**Exercise:**
Continue the Ross Procedure patient education center announcement from its last sentence onward.

New Ross Procedure Patient Education Center Launches!
Written By: Adam Pick, Patient Advocate, Author, and Website Founder
Medical Expert: Vaughn Starnes, MD, Surgeon-in-Chief of Keck Medicine of USC
Published: March 12, 2025
Heart-Valve-Surgery.com, a leading patient advocacy group for heart valve disease, today launched the “Ross Procedure Patient Education Center”, an end-to-end digital platform for patient awareness, patient education, and patient activation specific to aortic valve disease treatment using the Ross Procedure.
Aortic valve diseases, including aortic stenosis and aortic regurgitation, prevent the aortic leaflets from opening and closing properly. As a result, the heart must work “over time” to pump blood throughout the body. Patients with aortic valve disease often have heart murmurs and experience debilitating symptoms including chest pain, dizziness, fatigue, shortness of breath and an irregular heartbeat.
“Aortic valve disease is a deadly and under-treated disease,” stated Dr. Vaughn Starnes, Executive Director of the USC Cardiac and Vascular Institute, part of Keck Medicine of USC, in Los Angeles, California. “Without treatment, up to 50% of severe aortic stenosis patients may die 24 months after the onset of symptoms. Sadly, new research suggests that 25% of patients with moderate or severe aortic stenosis are not clinically recognized and 66% of symptomatic severe aortic stenosis patients do not receive treatment.” (Reference #1 and #2)

**Record extracts:**

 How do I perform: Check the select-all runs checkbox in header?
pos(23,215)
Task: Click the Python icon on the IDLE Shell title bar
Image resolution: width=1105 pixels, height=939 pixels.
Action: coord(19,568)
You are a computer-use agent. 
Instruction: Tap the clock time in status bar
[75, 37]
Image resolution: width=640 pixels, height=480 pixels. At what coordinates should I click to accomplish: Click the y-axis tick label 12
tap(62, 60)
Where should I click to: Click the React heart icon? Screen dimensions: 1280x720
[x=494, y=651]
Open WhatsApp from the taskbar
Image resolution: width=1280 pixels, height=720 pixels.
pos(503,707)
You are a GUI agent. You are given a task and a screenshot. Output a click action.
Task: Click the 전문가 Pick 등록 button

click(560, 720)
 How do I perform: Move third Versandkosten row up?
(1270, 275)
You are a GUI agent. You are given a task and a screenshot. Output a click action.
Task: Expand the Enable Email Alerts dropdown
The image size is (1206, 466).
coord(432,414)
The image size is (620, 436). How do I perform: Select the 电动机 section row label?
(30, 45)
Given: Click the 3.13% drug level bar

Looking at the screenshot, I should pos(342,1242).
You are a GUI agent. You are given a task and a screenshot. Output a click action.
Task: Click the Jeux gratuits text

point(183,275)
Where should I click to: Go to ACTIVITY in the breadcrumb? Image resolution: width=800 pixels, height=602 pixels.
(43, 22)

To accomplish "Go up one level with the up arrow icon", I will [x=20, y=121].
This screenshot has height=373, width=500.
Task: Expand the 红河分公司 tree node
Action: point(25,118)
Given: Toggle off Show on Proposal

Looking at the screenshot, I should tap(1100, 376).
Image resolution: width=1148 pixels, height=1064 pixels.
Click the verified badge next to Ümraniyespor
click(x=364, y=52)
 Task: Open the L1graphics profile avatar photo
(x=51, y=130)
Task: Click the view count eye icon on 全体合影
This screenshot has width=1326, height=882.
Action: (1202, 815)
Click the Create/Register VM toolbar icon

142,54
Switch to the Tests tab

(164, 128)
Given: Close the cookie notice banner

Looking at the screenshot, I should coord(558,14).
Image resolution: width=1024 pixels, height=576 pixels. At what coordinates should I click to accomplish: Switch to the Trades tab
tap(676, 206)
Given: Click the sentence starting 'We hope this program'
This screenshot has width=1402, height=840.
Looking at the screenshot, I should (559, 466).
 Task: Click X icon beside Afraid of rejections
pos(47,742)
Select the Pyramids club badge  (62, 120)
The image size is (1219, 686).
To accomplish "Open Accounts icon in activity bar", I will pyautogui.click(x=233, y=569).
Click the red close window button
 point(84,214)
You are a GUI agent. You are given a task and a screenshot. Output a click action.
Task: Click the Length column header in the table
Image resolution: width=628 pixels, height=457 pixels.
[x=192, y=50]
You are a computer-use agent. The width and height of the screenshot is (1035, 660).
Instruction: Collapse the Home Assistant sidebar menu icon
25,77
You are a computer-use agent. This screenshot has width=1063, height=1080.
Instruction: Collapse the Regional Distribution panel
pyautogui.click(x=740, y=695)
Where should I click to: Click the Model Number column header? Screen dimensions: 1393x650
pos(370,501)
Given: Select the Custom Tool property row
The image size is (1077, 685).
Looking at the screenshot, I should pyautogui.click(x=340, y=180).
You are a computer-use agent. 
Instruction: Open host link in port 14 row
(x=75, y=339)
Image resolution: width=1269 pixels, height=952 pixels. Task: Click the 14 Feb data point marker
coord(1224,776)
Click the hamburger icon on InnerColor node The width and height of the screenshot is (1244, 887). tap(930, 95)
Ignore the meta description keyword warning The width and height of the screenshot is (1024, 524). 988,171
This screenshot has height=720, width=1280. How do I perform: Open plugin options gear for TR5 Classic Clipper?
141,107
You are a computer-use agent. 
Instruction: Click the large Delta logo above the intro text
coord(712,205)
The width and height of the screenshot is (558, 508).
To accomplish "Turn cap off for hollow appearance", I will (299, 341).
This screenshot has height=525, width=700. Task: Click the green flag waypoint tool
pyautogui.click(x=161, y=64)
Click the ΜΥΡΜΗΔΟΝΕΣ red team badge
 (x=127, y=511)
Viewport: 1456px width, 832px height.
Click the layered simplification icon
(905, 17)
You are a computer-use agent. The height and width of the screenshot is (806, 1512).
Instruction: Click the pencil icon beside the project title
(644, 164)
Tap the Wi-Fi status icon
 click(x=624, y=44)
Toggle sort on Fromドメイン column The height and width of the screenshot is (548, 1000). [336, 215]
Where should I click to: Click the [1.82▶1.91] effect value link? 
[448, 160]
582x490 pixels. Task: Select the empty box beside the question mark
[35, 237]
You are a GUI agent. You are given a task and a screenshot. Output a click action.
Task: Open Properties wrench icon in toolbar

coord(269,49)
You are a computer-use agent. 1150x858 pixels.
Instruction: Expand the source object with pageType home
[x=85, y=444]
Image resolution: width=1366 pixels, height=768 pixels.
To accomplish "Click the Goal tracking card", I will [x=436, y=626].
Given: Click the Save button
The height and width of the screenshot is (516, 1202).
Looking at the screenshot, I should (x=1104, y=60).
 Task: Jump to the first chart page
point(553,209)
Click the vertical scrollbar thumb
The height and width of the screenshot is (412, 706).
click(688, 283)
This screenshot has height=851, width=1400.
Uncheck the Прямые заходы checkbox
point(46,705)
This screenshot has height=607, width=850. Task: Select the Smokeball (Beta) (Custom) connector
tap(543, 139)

**Exercise result:**
During the past six years, there has been a 742% increase in the use of the Ross Procedure to treat aortic valve disease as the number of Ross Procedures performed annually in the United States has increased from 63 Ross Procedures in 2017 to 531 Ross Procedures in 2023. (Reference #3)
The Ross Procedure, which was developed by Dr. Donald Ross in 1967, is often referred to as the “Switch Procedure”. During this advanced form of aortic valve disease treatment, the patient’s defective aortic valve is removed. Then, the patient’s pulmonary valve is removed and placed in the patient’s aortic valve position. Lastly, a donor human valve (or bioprosthetic valve) is implanted in the patient’s pulmonary valve position.
The Ross Procedure has several advantages for patients including long-term durability, superior hemodynamics, no life-long anticoagulation, improved quality-of-life, growth potential in younger patients, and normal life expectancy into the third post-operative decade. (Reference #4)
“During the past 30 years, I have performed over 650 Ross Procedures,” stated Dr. Starnes. “For the right patient, the Ross Procedure can have a very favorable, long-term outcome. However, the Ross Procedure is not for every patient. Patients really need to research and evaluate whether the Ross Procedure is the right treatment for them.”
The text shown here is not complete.